## CONSIGNE ÉCRITE A
Pouvez-vous réécrire le passage du texte sur la paix et la Cité qui commence par « Quand nous disons » et se poursuit jusqu'à « Traité politique (1672). », en remplaçant « concorde » par « harmonie » ?
## CONSIGNE ÉCRITE B
Pouvez-vous poursuivre le texte sur la paix et la Cité à partir de l'endroit où il s'arrête ?

## TEXTE CITÉ

========

Si dans une Cité les sujets ne prennent pas les armes parce qu’ils sont sous l’empire de la terreur, on doit dire, non pas que la paix y règne, mais plutôt que la guerre n’y règne pas. La paix, en effet,
n’est pas la simple absence de guerre, elle est une vertu qui a son origine dans la force d’âme, car l’obéissance est une volonté constante de faire ce qui suivant le droit commun de la Cité doit être fait. Une Cité, faut-il dire encore, où la paix est un effet de l’inertie des sujets conduits comme un troupeau, et formés uniquement à la servitude, mérité le nom de solitude plutôt que celui de Cité.
Quand nous disons que l’Etat le meilleur est celui où les hommes vivent dans la concorde, j’entends qu’ils vivent d’une vie proprement humaine, d’une vie qui ne se définit point par la circulation du sang et l’accomplissement des autres fonctions communes à tous les autres animaux, mais principalement par la raison, la vertu de l’âme et la vie vraie. »
SPINOZA, Traité politique (1672).

========

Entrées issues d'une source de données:
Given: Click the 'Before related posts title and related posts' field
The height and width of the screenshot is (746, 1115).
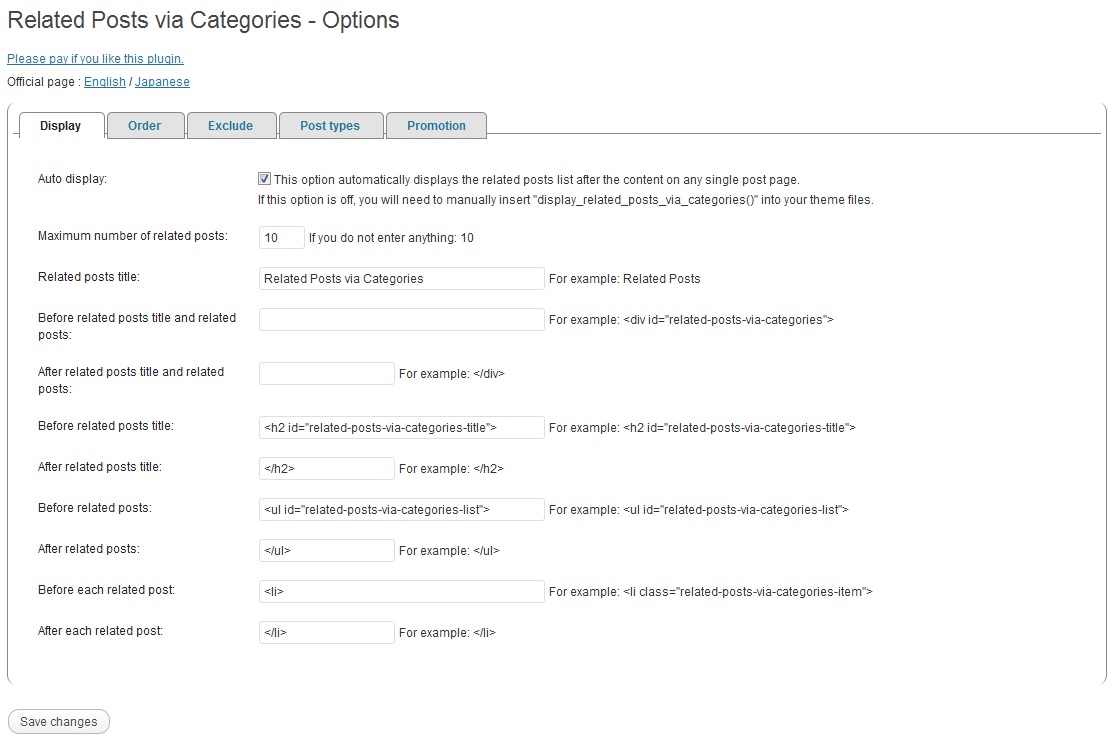Looking at the screenshot, I should (x=401, y=320).
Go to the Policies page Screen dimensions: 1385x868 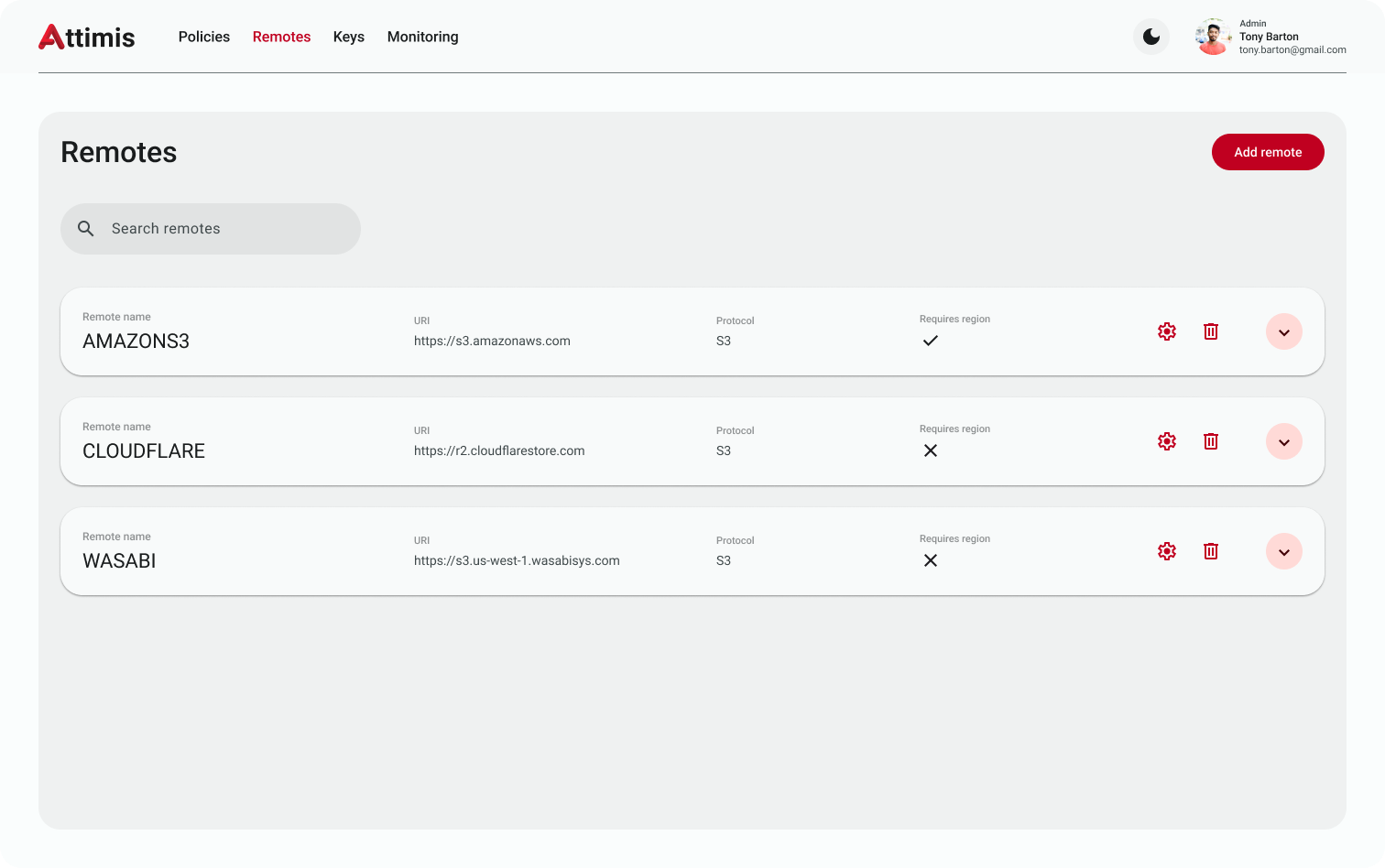tap(203, 37)
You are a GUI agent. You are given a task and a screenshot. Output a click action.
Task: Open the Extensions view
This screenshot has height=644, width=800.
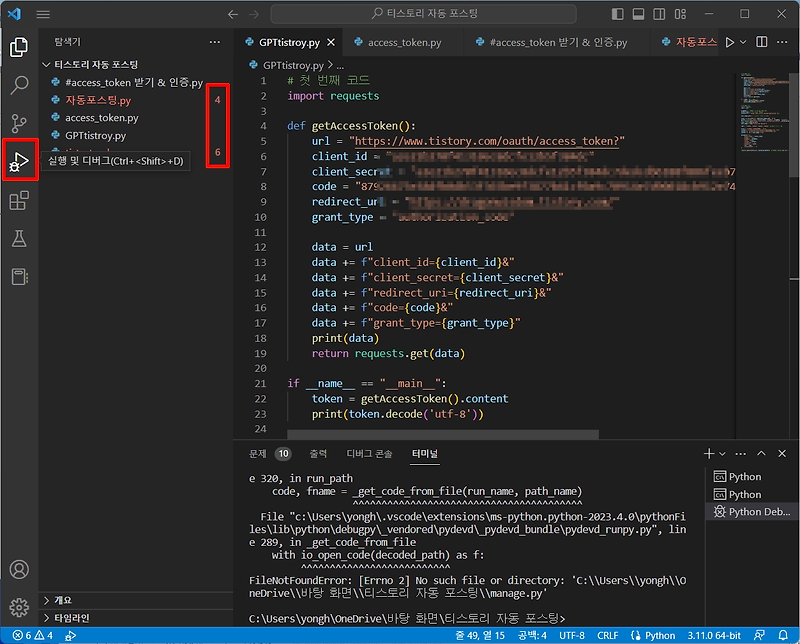pos(19,201)
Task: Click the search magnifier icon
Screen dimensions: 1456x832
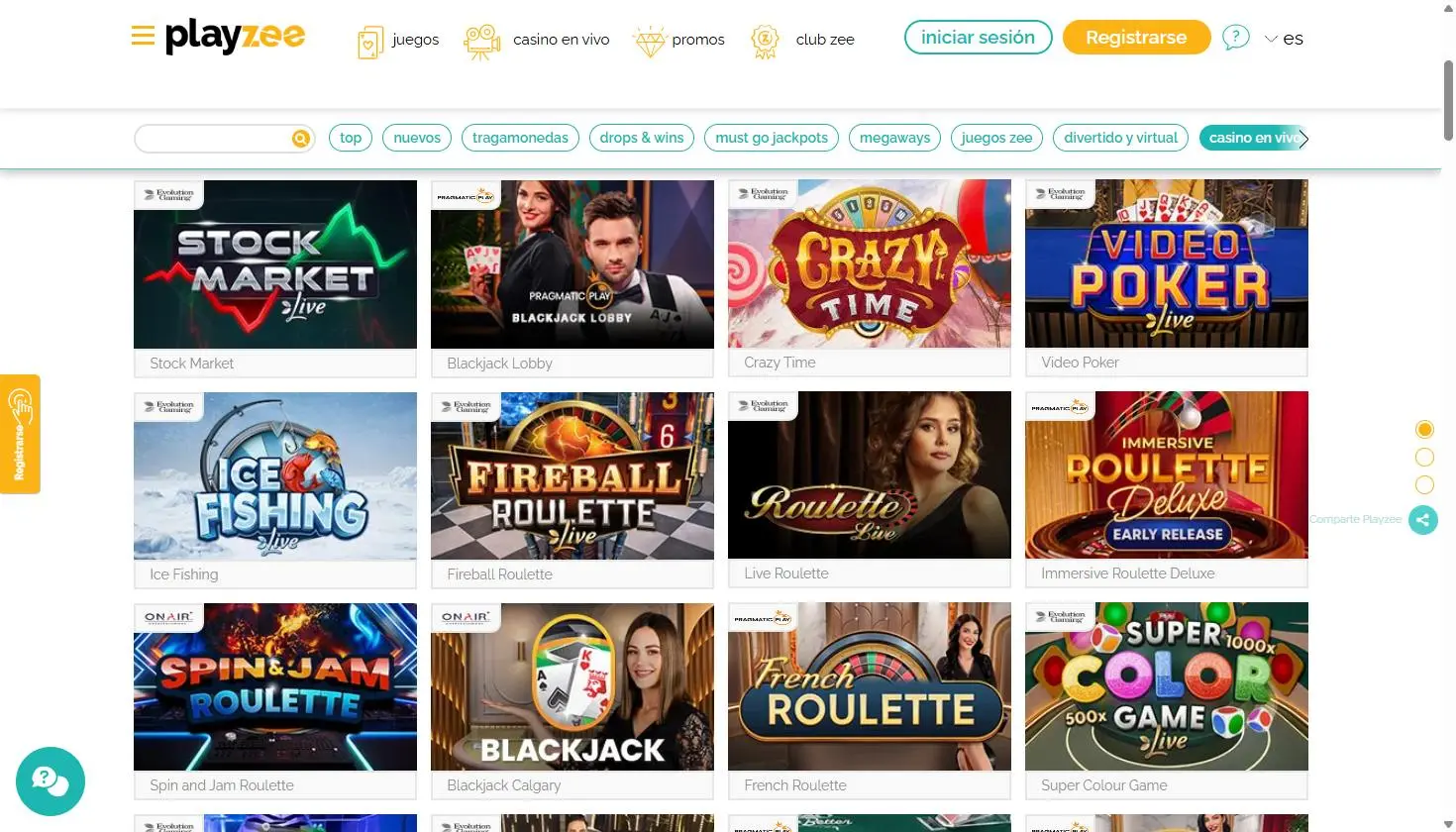Action: click(x=301, y=139)
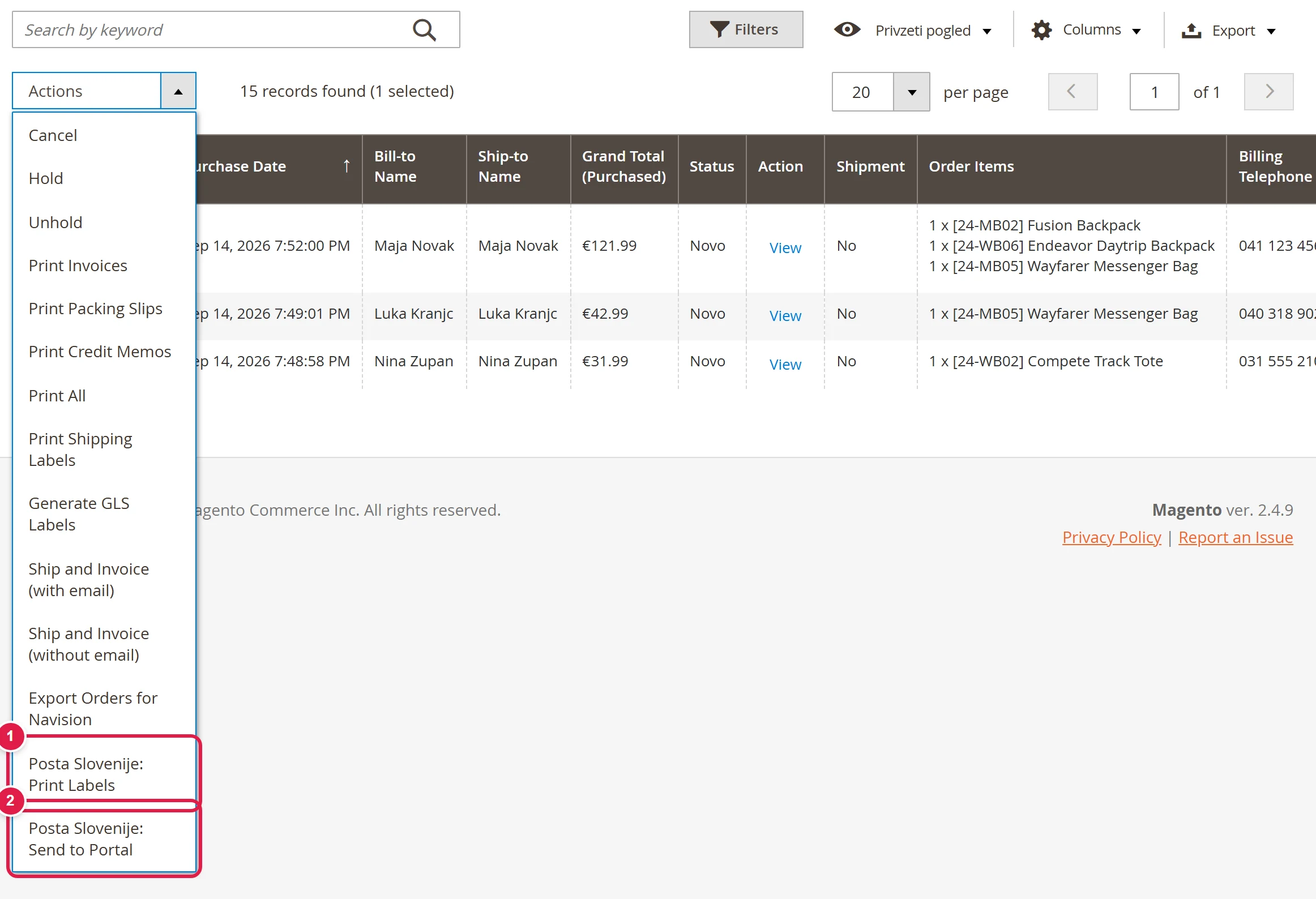1316x899 pixels.
Task: Open the Export dropdown arrow
Action: (x=1271, y=31)
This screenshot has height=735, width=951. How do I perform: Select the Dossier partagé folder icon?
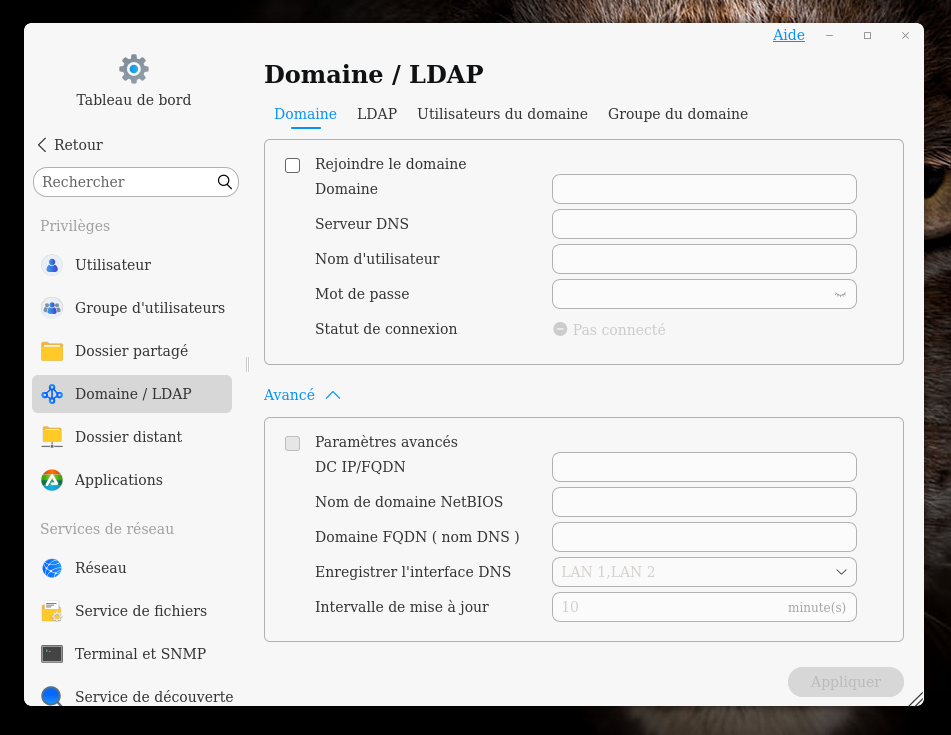tap(52, 351)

========

## RÉPONSE A
Quand nous disons que l’Etat le meilleur est celui où les hommes vivent dans la harmonie, j’entends qu’ils vivent d’une vie proprement humaine, d’une vie qui ne se définit point par la circulation du sang et l’accomplissement des autres fonctions communes à tous les autres animaux, mais principalement par la raison, la vertu de l’âme et la vie vraie. »
SPINOZA, Traité politique (1672).

## RÉPONSE B
« Des fondements de l’Etat tels que nous les avons expliqués plus haut, il ressort avec la plus grande évidence que sa fin dernière n’est pas de dominer ni de tenir les hommes par la crainte, ni de les soumettre au droit d’un autre ; mais au contraire sa fin est de libérer chaque homme de la crainte, afin qu’il vive, autant que faire se peut, en sécurité, c’est-à-dire qu’il conserve le mieux possible son droit naturel à exister et à agir, sans danger pour lui et autrui. Non, dis-je, la fin de l’Etat n’est pas de transformer les hommes, êtres raisonnables, en bêtes ou en automates, mais au contraire de faire en sorte que leur esprit et leur corps accomplissent sans danger leurs fonctions, qu’eux-mêmes usent de leur libre Raison, qu’ils ne s’opposent pas par la haine, la colère ou la ruse, et se supportent mutuellement dans un esprit de justice. La fin de l’Etat est donc en réalité la liberté ».
SPINOZA, Traité théologico-politique (1670).
3/ L’Etat n’est rien d’autre qu’un instrument au service des individus, ayant pour fonction de préserver leurs libertés et leur propriété.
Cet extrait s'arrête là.